Dengan kebijakan ini, lanjut
Presiden, fiskal dan APBN akan menjadi sehat, perekonomian menjadi lebih aman di tengah resesi
dunia, ketahanan ekonomi terjaga, lebih banyak biaya untuk kesejahteraan rakyat dan membangun
infrastruktur, serta subsidi akan lebih adil dan tepat sasaran.
Presiden
mengungkapkan bila tidak ada kenaikan harga BBM, subsidi total di APBN akan melonjak menjadi Rp
446,8 triliun dengan subsidi BBM mencapai Rp 297,7 triliun dan defisit akan menjadi Rp 353,6
triliun atau 3,83 persen dari produk domestik bruto Indonesia.
Saat ini,
dalam APBN 2013, penerimaan negara mencapai Rp 1.529,7 triliun dengan belanja negara Rp 1.683
triliun dan defisit Rp 150,3 triliun atau 1,65 persen dari PDB. Sementara dana subsidi total
mencapai Rp 317,2 triliun dengan subsidi BBM mencapai Rp 193,8 triliun.

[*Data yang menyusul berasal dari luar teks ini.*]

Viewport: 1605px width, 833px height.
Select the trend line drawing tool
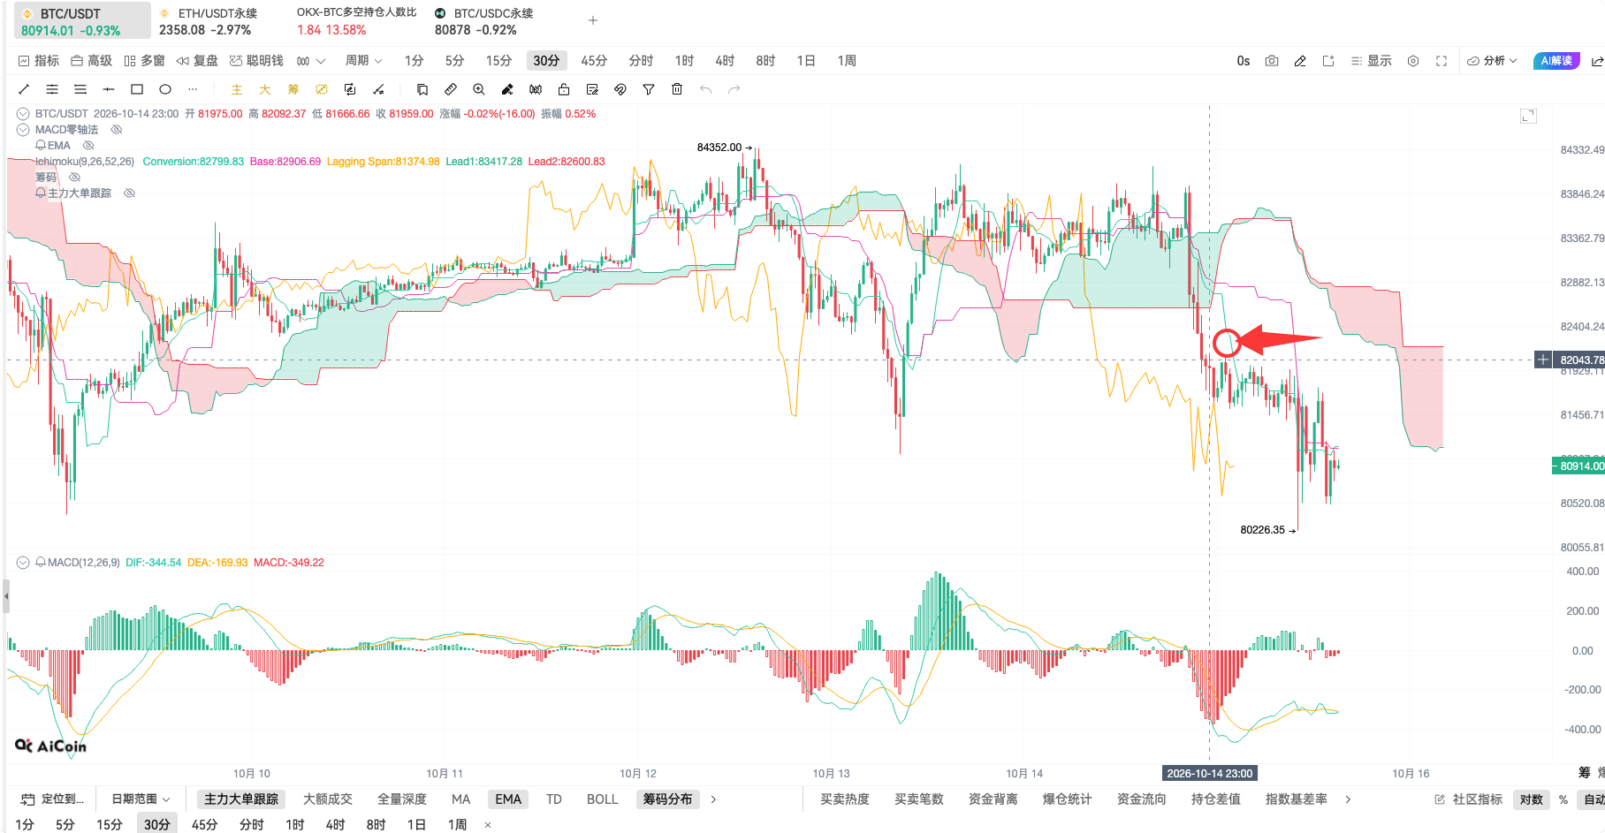click(x=24, y=89)
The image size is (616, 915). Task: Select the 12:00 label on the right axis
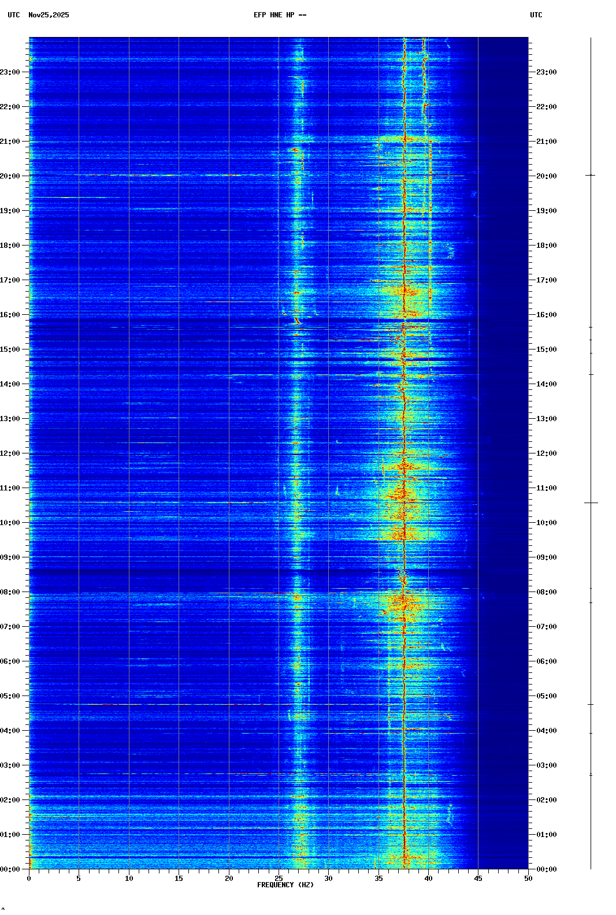coord(546,453)
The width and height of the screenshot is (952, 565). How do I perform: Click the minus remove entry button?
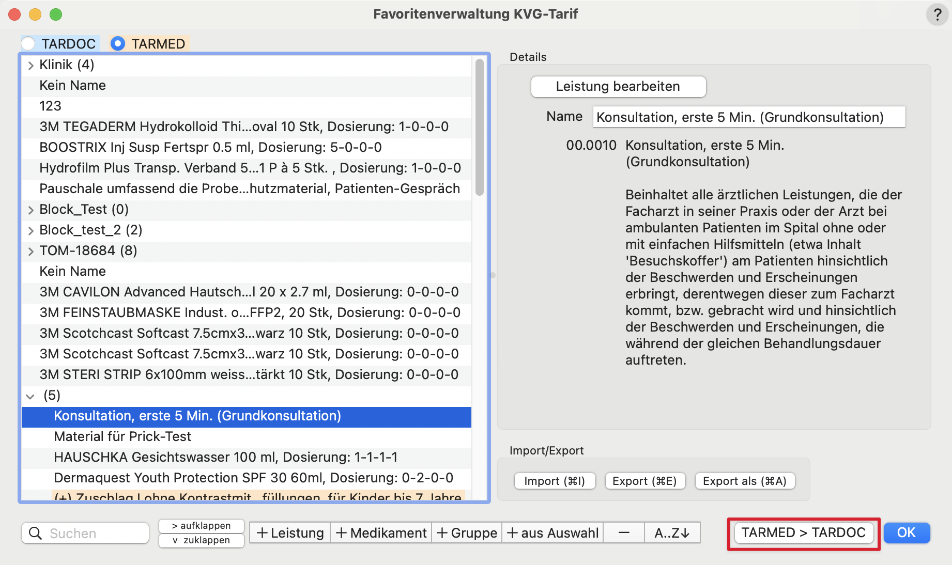coord(624,533)
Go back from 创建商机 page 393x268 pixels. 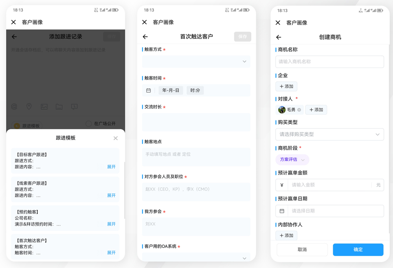click(x=279, y=37)
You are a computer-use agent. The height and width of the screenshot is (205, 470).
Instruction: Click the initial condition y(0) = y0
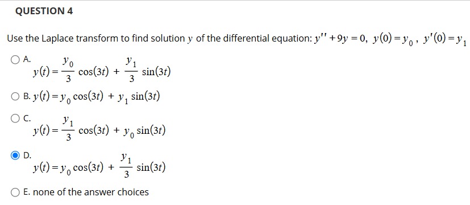pyautogui.click(x=392, y=39)
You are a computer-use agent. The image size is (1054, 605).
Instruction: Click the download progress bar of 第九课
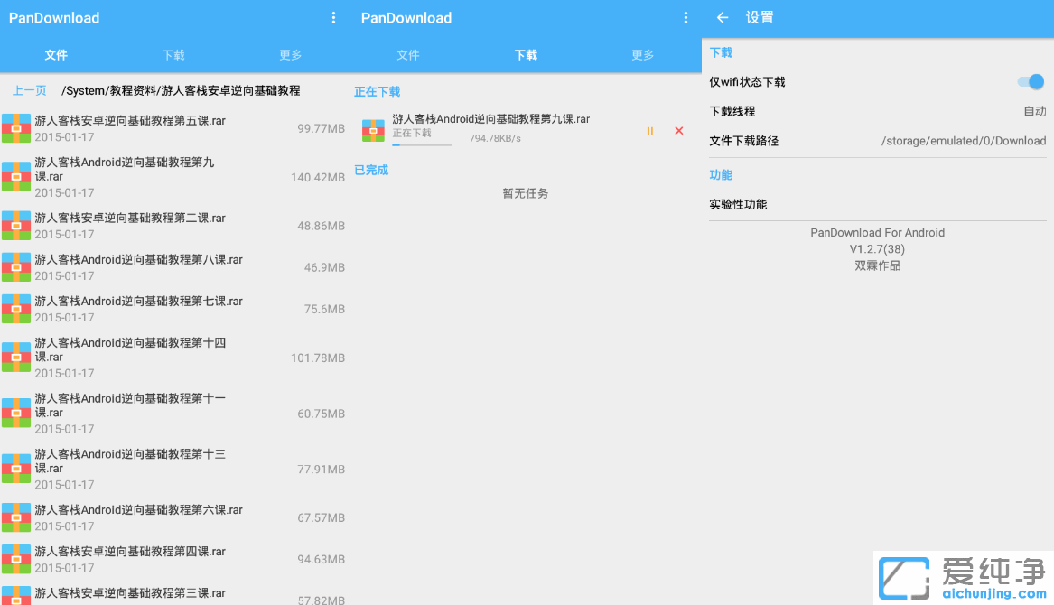[x=420, y=147]
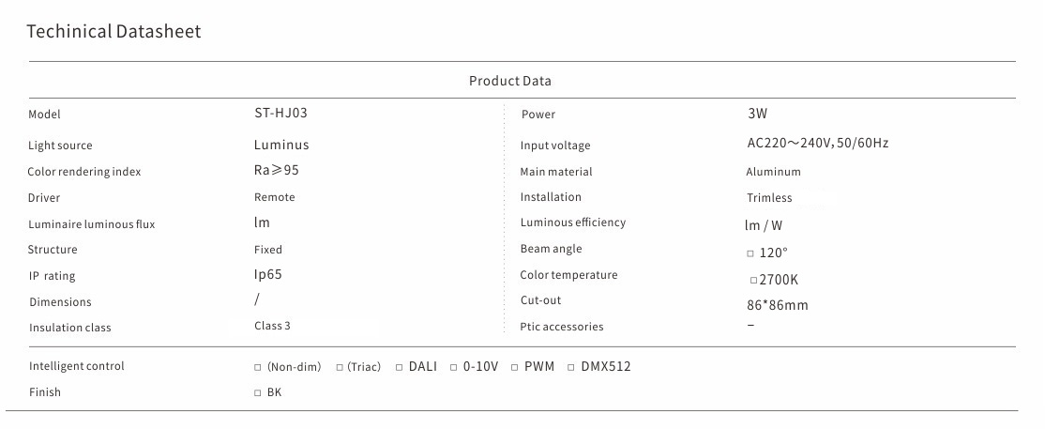Select the BK finish checkbox
The image size is (1045, 429).
click(x=258, y=393)
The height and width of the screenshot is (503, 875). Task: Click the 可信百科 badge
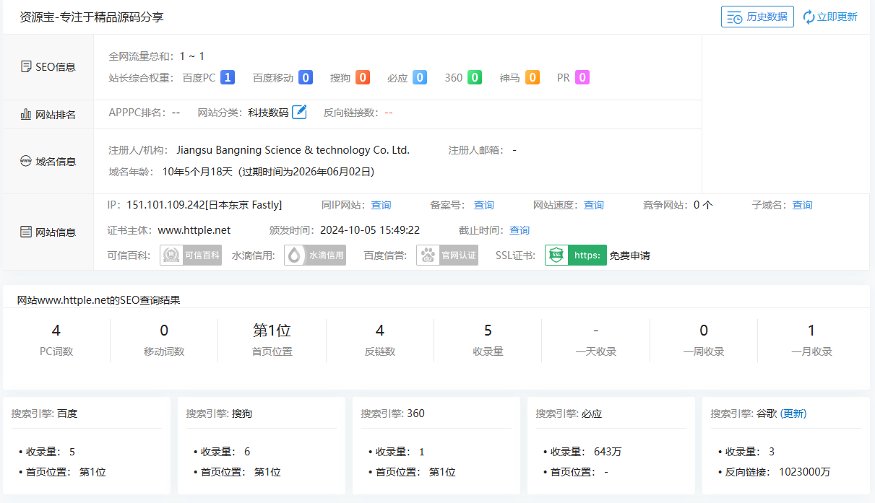(x=191, y=255)
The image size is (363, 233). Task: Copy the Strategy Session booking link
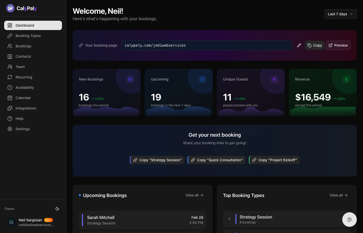157,160
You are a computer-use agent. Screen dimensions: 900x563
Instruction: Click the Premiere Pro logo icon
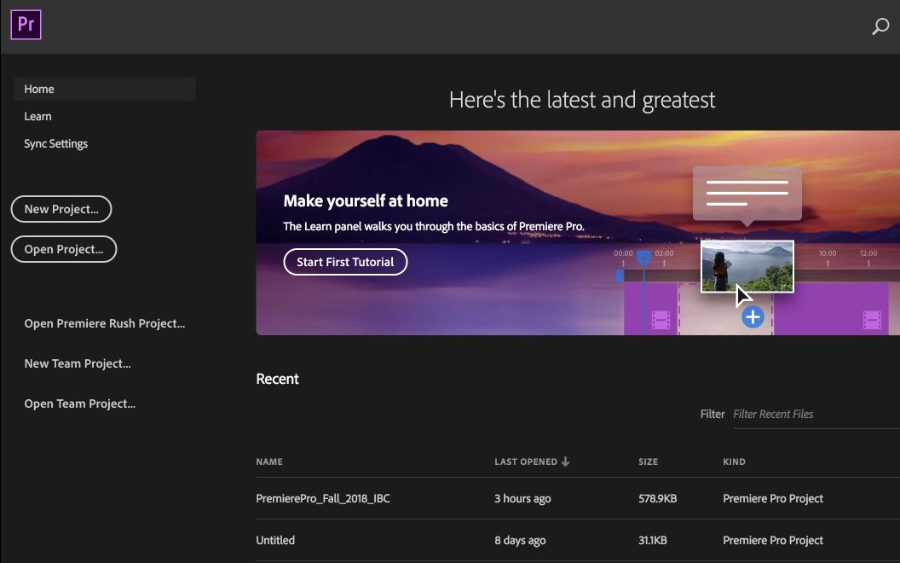click(26, 26)
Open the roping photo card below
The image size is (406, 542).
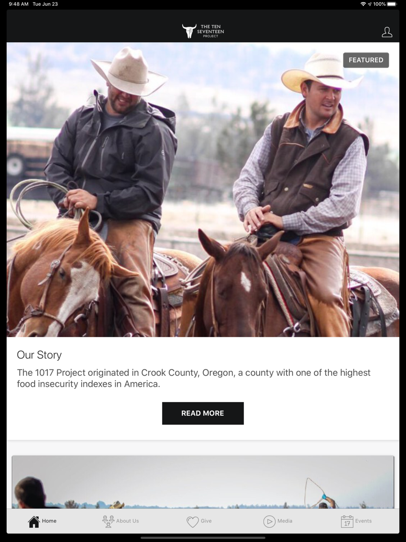[203, 482]
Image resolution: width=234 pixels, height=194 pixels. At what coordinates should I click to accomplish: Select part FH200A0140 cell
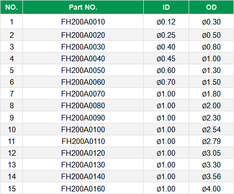coord(83,177)
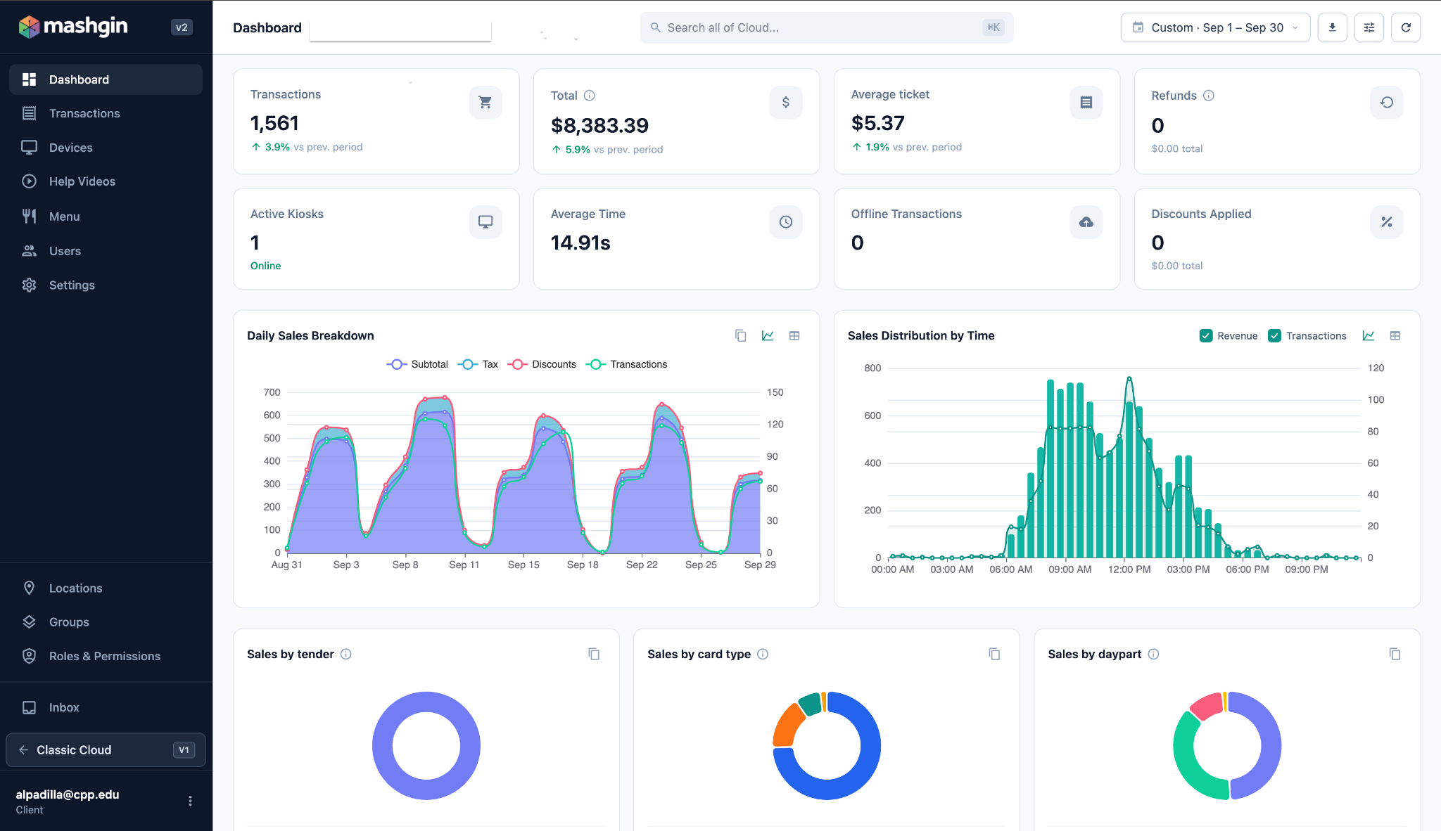The image size is (1441, 831).
Task: Click the refresh icon in top bar
Action: (1405, 27)
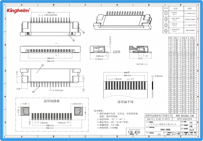Click the boxed 15 marking on connector
The width and height of the screenshot is (203, 141).
[28, 34]
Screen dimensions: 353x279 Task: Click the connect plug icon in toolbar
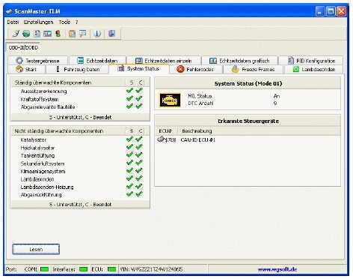16,34
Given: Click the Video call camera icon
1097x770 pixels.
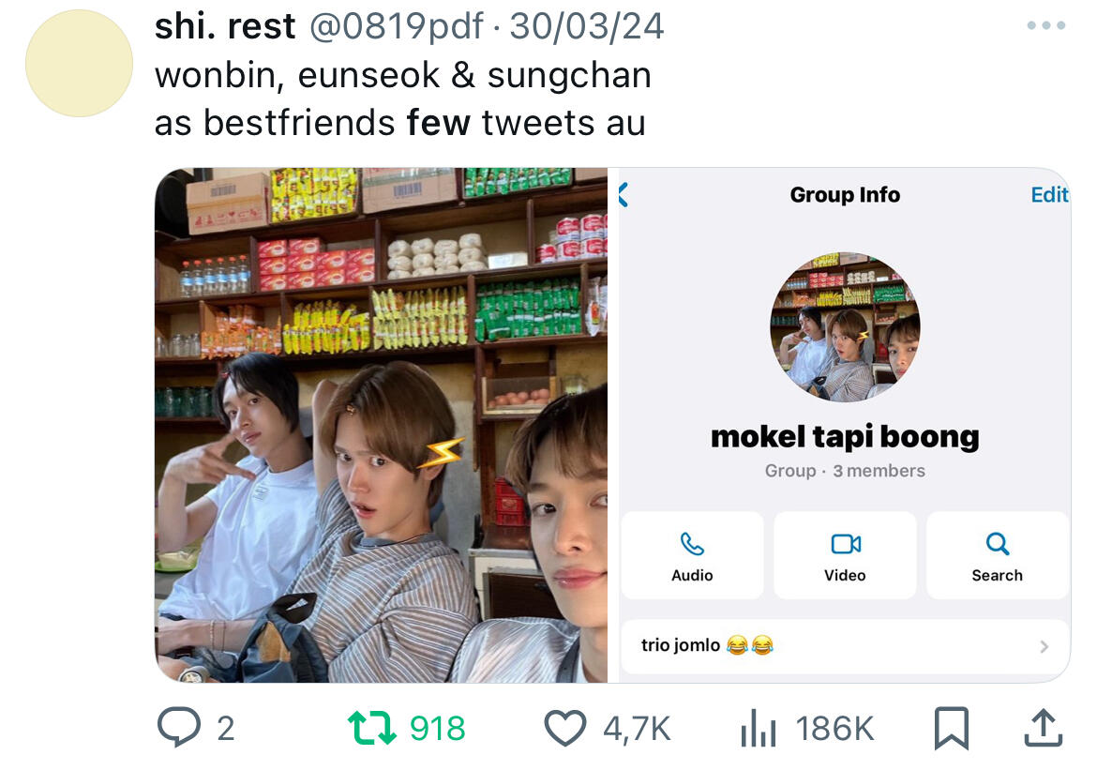Looking at the screenshot, I should [845, 544].

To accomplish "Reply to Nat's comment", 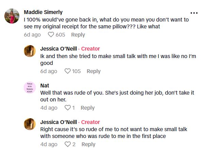I will click(x=87, y=108).
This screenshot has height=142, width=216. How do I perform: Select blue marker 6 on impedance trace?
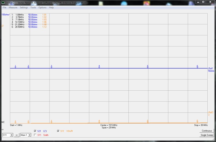pyautogui.click(x=197, y=67)
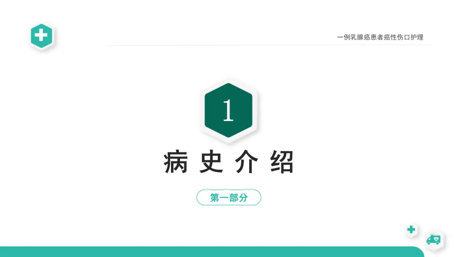Click the header text 一例乳腺癌患者癌性伤口护理
The width and height of the screenshot is (457, 257).
(x=380, y=37)
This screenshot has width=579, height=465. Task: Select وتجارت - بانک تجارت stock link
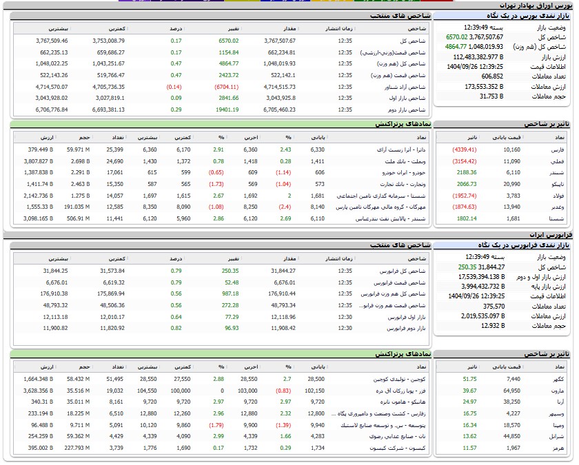point(402,184)
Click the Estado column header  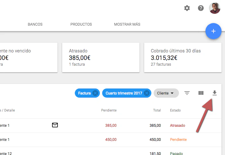coord(175,110)
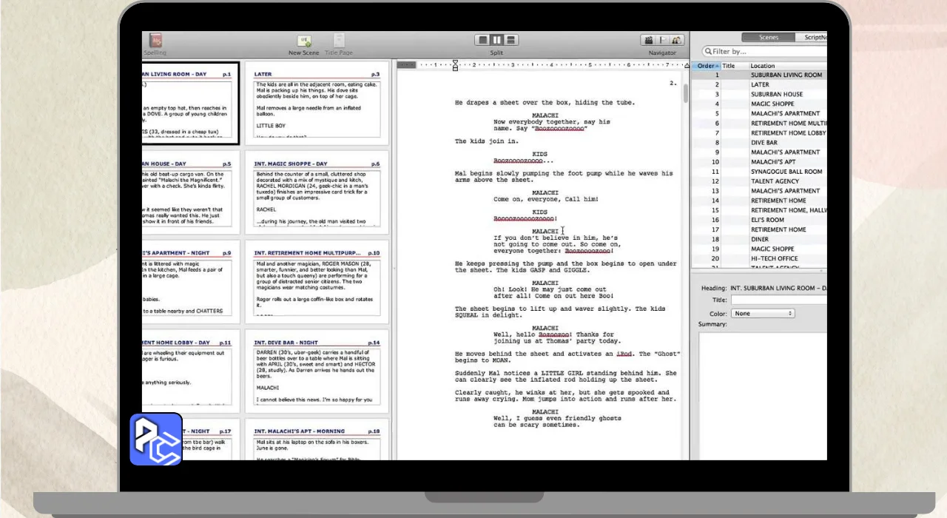Click the Navigator flag icon
The width and height of the screenshot is (947, 518).
pos(663,40)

"Jika tidak ada perbaikan, tidak dikendalikan subsidi ini. Subsidi total akan bengkak
menjadi Rp 446,8 triliun. Bayangkan penerimaan total Rp 1.500 triliun untuk subsidi sudah Rp
446,8 triliun dengan subsidi BBM mencapai Rp 297,7 triliun," kata Presiden.
Namun, mengenai waktu kenaikan harga BBM, menurut Presiden, ialah bila dana kompensasi untuk masyarakat sudah siap. Hal ini harus dibicarakan terlebih dahulu dengan DPR.